Update 3:15 p.m. ET: Usher performed "Gone Too Soon," a song Jackson wrote for Ryan White, an 18-year-old HIV/AIDS victim he had befriended.
Update 3:21 p.m. ET: Smokey Robinson shared some humorous anecdotes about listening to Jackson perform one of his songs, "Who's Loving You," as a 10-year-old.

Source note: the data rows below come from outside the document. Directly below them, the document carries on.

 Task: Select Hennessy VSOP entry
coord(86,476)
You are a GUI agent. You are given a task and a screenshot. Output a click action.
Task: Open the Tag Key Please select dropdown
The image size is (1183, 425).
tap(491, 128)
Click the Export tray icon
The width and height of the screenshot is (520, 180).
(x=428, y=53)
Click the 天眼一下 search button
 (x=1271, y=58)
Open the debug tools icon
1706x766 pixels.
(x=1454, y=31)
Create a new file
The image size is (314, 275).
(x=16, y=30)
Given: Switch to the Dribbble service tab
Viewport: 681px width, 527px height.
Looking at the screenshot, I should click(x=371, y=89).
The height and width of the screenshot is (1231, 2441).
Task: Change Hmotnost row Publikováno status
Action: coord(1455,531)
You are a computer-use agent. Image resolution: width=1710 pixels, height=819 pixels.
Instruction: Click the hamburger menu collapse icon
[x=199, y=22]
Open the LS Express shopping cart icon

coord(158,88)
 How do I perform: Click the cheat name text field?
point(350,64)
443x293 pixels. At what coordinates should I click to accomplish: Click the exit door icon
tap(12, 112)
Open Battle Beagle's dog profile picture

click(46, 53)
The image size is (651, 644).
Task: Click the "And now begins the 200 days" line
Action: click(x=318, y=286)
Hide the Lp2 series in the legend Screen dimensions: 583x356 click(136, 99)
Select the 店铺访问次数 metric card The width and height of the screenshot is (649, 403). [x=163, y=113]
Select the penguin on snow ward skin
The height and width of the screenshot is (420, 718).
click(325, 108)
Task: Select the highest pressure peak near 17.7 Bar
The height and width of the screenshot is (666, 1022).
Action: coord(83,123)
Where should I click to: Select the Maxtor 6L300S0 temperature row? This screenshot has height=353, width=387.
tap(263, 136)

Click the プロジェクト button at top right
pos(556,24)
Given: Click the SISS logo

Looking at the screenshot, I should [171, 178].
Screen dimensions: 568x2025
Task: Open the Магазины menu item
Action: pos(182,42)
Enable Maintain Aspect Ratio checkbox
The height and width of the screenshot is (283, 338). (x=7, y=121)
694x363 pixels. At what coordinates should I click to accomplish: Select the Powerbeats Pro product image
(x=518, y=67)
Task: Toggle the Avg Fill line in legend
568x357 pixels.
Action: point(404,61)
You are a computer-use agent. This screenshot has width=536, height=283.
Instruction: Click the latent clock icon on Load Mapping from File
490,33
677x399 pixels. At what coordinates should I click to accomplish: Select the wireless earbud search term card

Robinson said he was amazed at how the young Jackson could sing a song that required so much emotional maturity.
"How could be possibly know these things."
Robinson joked that he went to check Jackson's birth certificate after the performance.
Update 3:30 p.m. ET: Poignant close to the show, with the Jackson family, including his three children, joining performers who were to be in Jackson's upcoming tour on stage to sing "We Are The World" and "Heal The World."
Update 3:45 p.m. ET: Jackson's family had emotional words of tribute, none moreso than his daughter Paris, who spoke at the very end.
"Ever since I was born, Daddy had been the best father you could ever imagine. And I just want to say 'I love you so much,'" she said before breaking down.